After a long, hot shower, she felt as if her bones had dissolved to molten honey, but at the sound of the twins squabbling over something in the living room, she quickly pulled on her jeans and an old red sweatshirt and shuffled down the hall to the living room.

Betty sat in an upholstered chair, her eyes closed and her walker at her side. The girls were arguing over a Candy Land board game on the floor, with the colorful game pieces flung far and wide.

“Girls,” Abby whispered, dropping to the floor next to them with a smile. “You need to be quiet. Your grandma is sleeping.”

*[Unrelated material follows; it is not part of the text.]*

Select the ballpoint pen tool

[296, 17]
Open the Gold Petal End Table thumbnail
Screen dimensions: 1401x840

Both of them edged away from the game board, then got up and disappeared into their bedroom. Apparently neither of them had listened to Jess’s remonstration last night.

“I’m just resting my eyes,” Betty murmured. “It’s all right.”

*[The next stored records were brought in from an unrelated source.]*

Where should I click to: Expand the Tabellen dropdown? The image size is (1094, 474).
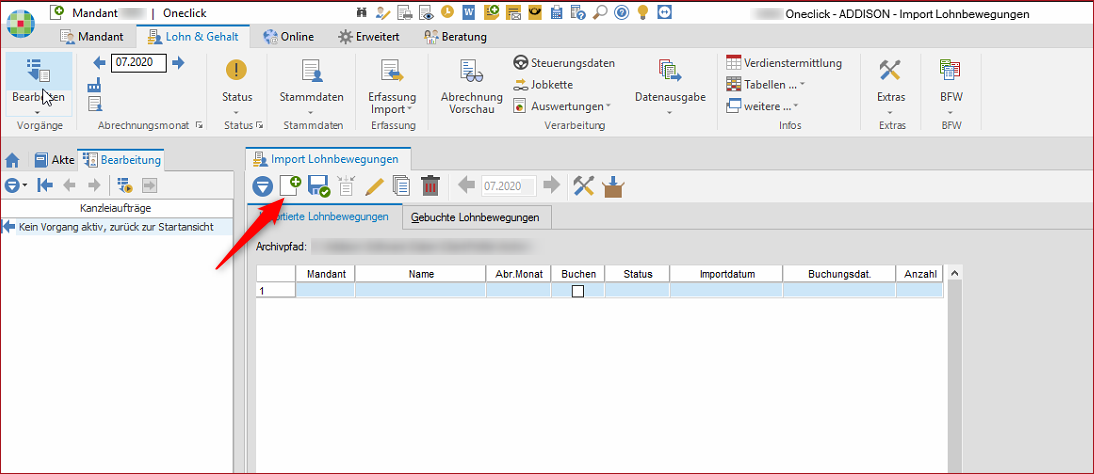click(x=766, y=85)
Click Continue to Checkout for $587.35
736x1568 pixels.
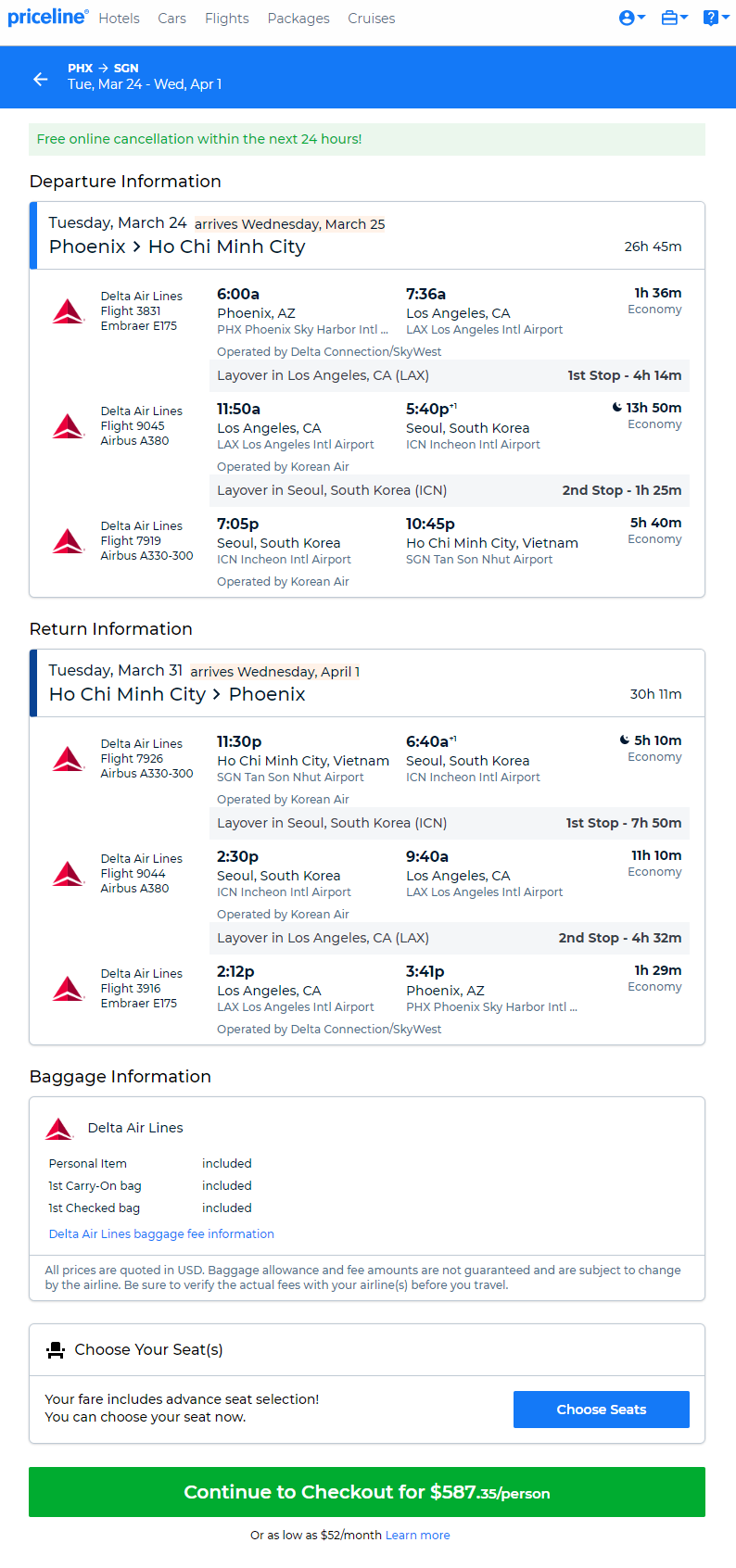point(367,1492)
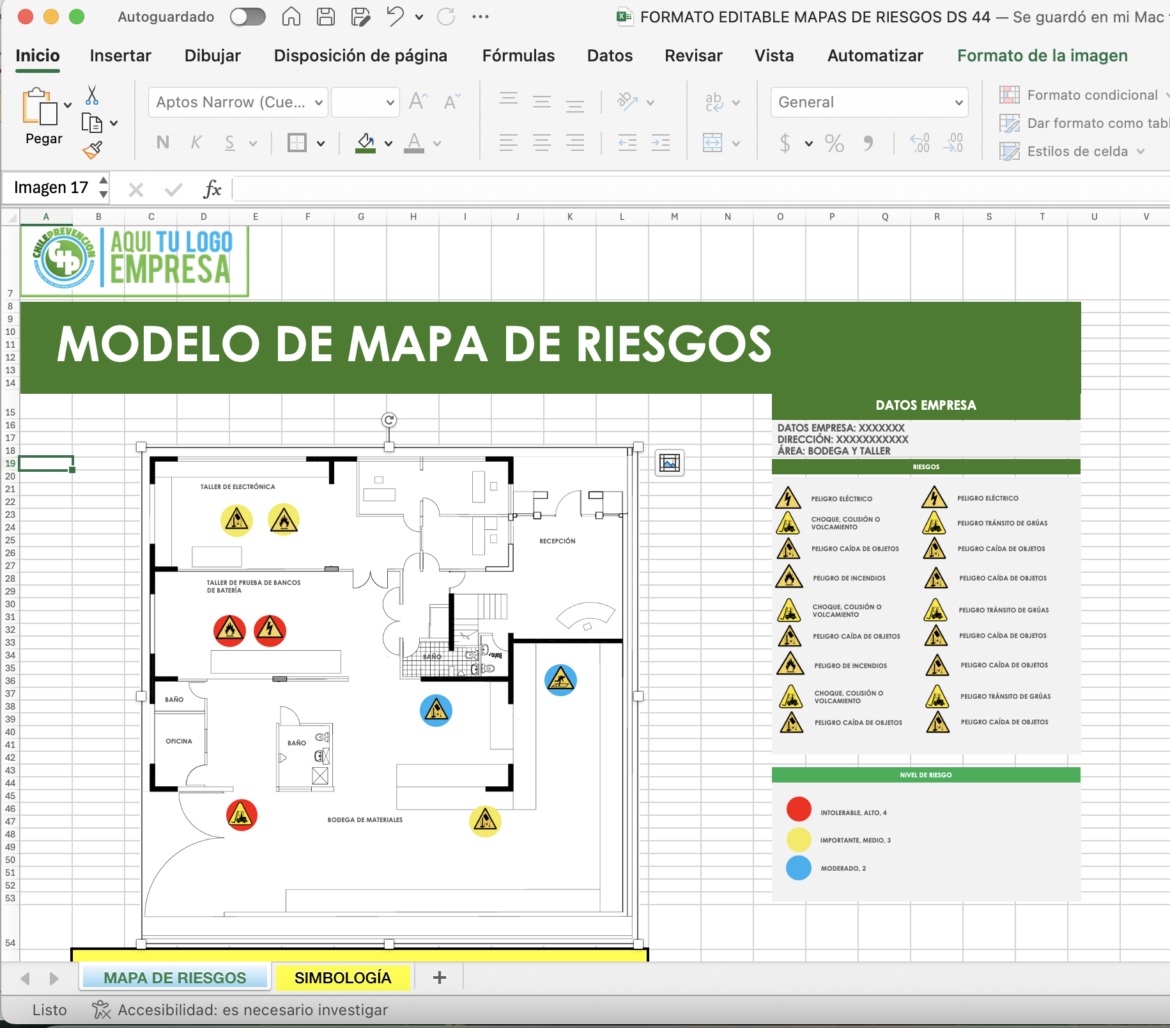The image size is (1170, 1028).
Task: Open the border styles dropdown arrow
Action: pyautogui.click(x=320, y=142)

“Thanks for staying out here while I took a shower. I can take over now if you’d like to go lie down.”

Betty opened one eye and peered at her. “After the morning you had, you’re the one who ought to go take a nap.”

Abby smiled. “I doubt Jess is snoozing, so I don’t need to either. Did he ever come up to the house after we got back?”

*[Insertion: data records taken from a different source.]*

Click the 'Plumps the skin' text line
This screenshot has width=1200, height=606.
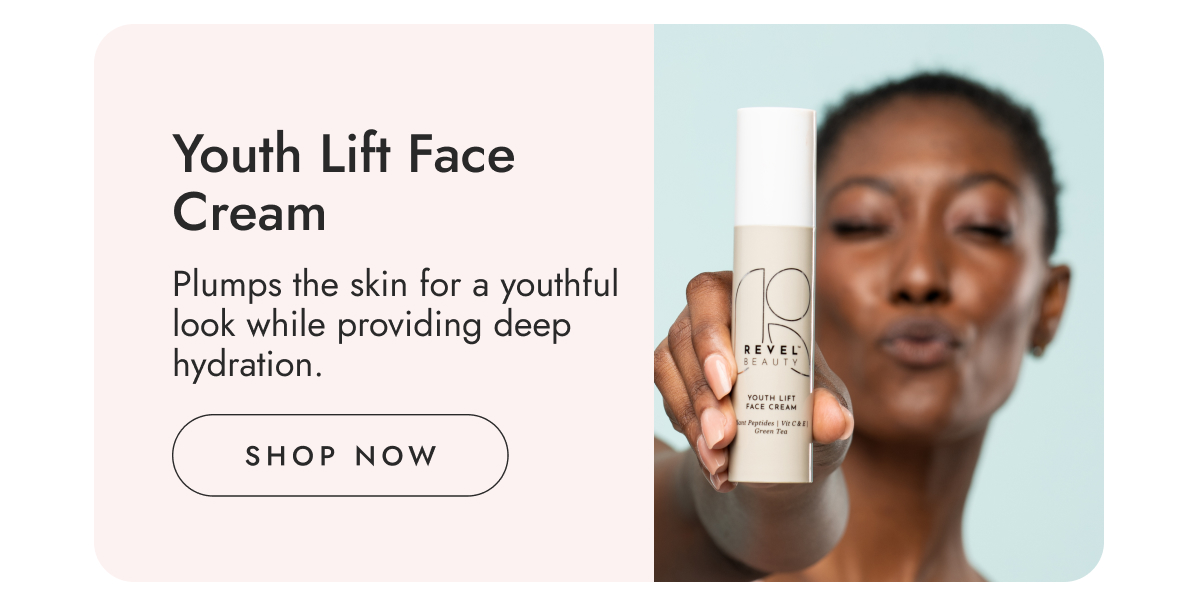click(283, 285)
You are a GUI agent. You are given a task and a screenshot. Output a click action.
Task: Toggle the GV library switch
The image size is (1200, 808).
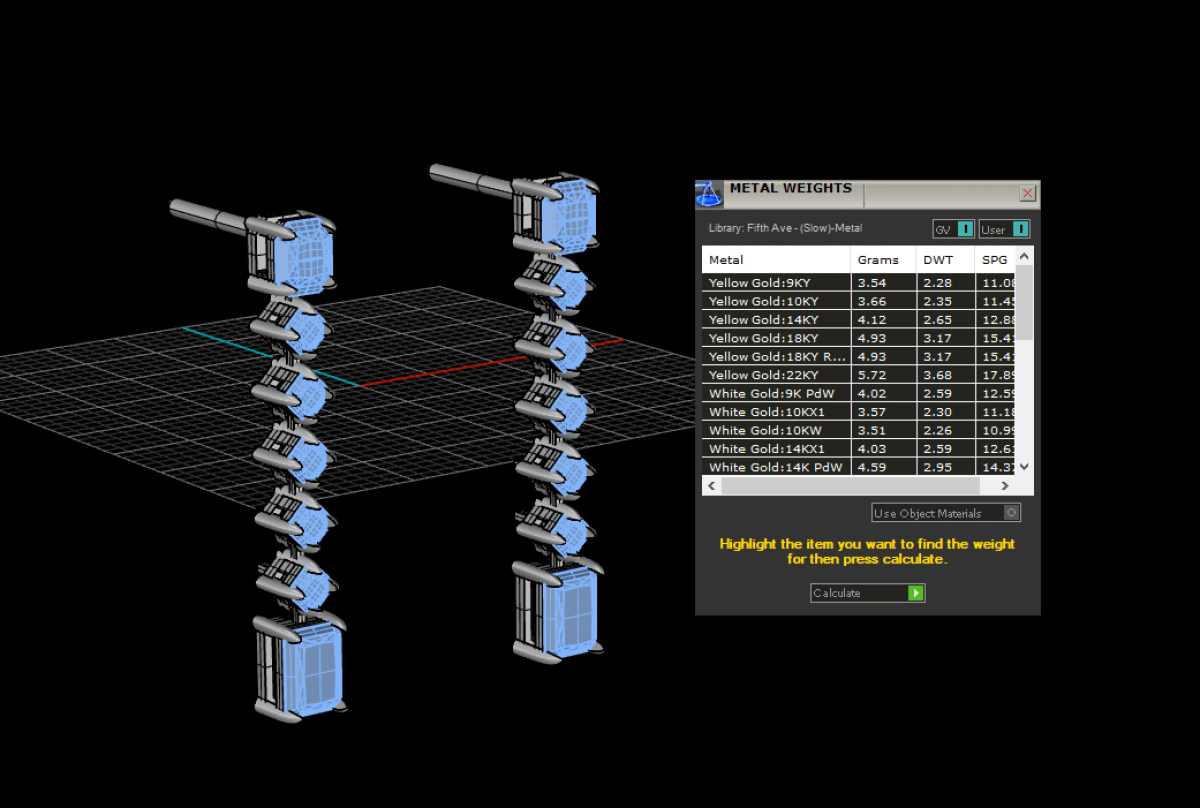(x=965, y=229)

“Just for a quick sandwich. He won’t be back in till dinner. Have you looked outside lately?”

Abby looked toward the wall of windows, bisected with a set of French doors, that faced the covered porch. Only a faint outline of the nearest pine tree was visible through the driving snow, and its branches were whipping in the wind. “Wow.”

“Looks like we’re getting everything the weatherman said and more. I set out some kerosene lanterns and candles in the kitchen in case our electricity goes. We’ve also got a couple cords of split firewood on the porch, so that always helps.”

“What would you like me to do?”

“Get the fireplace going. I can’t bend down to put the logs in, and it always feels so cozy in here with a fire crackling.”

“Gladly.” Abby rose and headed for the French doors. To the right, she could see a stack of firewood covered with a tarp. “What else?”

“Fill as many pitchers with water as you can find, in case the power goes out. While you were gone, I put a roast, potatoes, carrots and onions in the slow cooker, so at least that should be done for dinner.” Her eyes twinkled. “Unless, of course, we lose our power.”

“It already smells wonderful. But I really hope you didn’t try to do too much while we were gone.”

Betty waved a dismissive hand at her. “Only what I could. Maybe you and the girls can make biscuits and a dessert.”

“Gladly.” Abby retrieved an armload of firewood and knelt in front of the fireplace.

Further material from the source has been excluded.